** BEGIN Records for this exercise **
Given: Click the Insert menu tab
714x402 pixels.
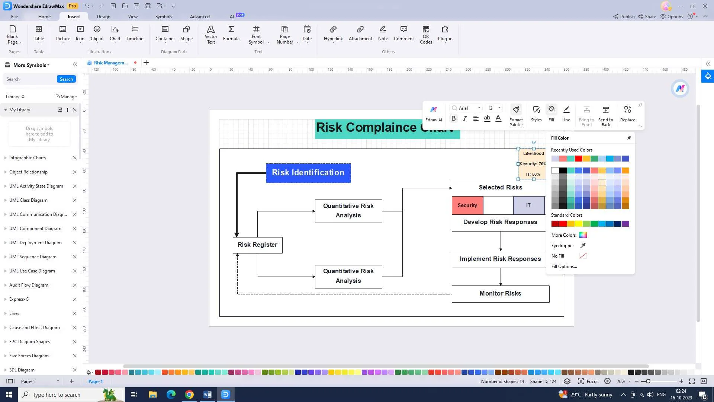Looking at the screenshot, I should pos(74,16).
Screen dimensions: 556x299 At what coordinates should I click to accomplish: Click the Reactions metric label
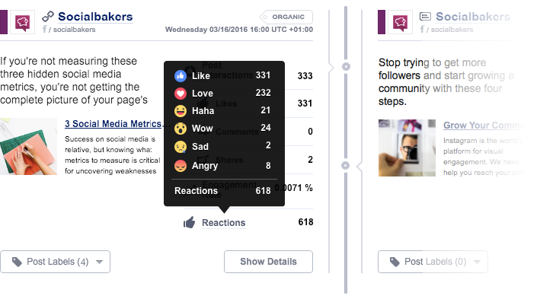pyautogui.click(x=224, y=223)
** END Records for this exercise **
■ Stated problem
Reproduce word for word every line from the one containing "Screen dimensions: 556x299" through the last line of the entries, inclusive, and leave the pictures out.

■ Full output
Screen dimensions: 556x299 At what coordinates should I click to accomplish: Click the Reactions metric label
pyautogui.click(x=224, y=223)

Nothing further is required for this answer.